**limts**! In my previous post, I gave a short and quite basic explanation of what is meant when we talk about limits in calculus. I explained that they are similar to a concept that you know in everyday life, such as a speed limit, though they have their differences. I also simply demonstrated that the value at a point on a curve does not necessarily equal the limit as you approach the point. They require a different way to think about curves and graphs, in that where you are traditionally used to thinking about what happens exactly at a specific point on a graph (such as, what is the value of y when x equals 2), limits require you to consider what is happening to the curve as you approach a point and get infinitely closer to it. Essentially, it may be thought of as "based on the shape of the curve that I know for sure, what does it look like the curve is going to do next?" What it looks like it's going to do, the limit, might not always be exactly what it does do, which would be what the equation of the line would describe exactly.

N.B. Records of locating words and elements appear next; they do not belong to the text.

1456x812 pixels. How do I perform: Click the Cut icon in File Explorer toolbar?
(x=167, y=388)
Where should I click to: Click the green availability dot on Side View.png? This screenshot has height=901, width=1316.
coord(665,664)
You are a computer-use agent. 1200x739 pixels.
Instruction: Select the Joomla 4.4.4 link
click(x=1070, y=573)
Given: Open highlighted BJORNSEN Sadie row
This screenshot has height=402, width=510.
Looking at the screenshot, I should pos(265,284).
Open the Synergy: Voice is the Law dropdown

So, that is a very brief overview of what my last post discussed, and over the next several posts, I will be expanding on this concept of limits, and explaining several different points about them and how to work with them. First, however, I need to explain the notation for limits.

**Limit notation in calculus**is quite intuitive when you look at it. That is, it is quite easy to understand when you see it. Here is how you would write the symbol for a limit:

The "lim" part indicates that this is a limit, the "f(x)" (in this case) could be any function or expression, and the x→a part indicates the value "a" that x is approaching for which we want to evaluate the limit, L. Let's consider the following graph again, the same one I drew in my introduction to limits post.

Now, say that we want to determine what the limit of this curve is (let's just call it the generic f(x)) as x→p (*note* assume for now that the point P is designated by the ordered pair (p,y)... tonight I'm too lazy to go back and edit my picture!). We would write this expression as:

This expression reads as "the limit of f of x, as x approaches p." Now, in this case, just by looking at the graph, we can visually see that if we trace the curve and move towards point P, where x=p, we can see that the curve is approaching y=4. In other words, the limit is 4.

Similarly, refer back to my calculus limits introduction post, and you can see on the second example, where y=10 when x=p, the limit as x approaches p is also 4.

I hope that this series of posts is beginning to help you to grasp the concept of limits in calculus. In my next post, I would like to develop this one a bit further, by introducing the concept of directional limits. For the examples I've shown so far, we have only considered functions where the curve approaches the same point from both sides. However, some graphs (e.g. piecewise equations) can have a different limit value, depending on which direction you approach "a" from. I will explain these

**one-sided limits**and their limit notation in the next post.
I think, when you said, " I also simply demonstrated that the value at a point on a curve does not necessarily equal the limit as you approach the curve. ", you meant to say "as you approach the point."

ReplyDeleteThanks for catching my mistake! At least someone is paying attention. :)

ReplyDeleteHere is simple definition regarding this as-Calculus is the branch of mathematics, which combines limits, functions, derivatives, integrals etc. Calculus defined two branches Differential Calculus and integral calculus.Calculus is the branch of mathematics, which combines limits, functions, derivatives, integrals etc. Calculus defined two branches Differential Calculus and integral calculus.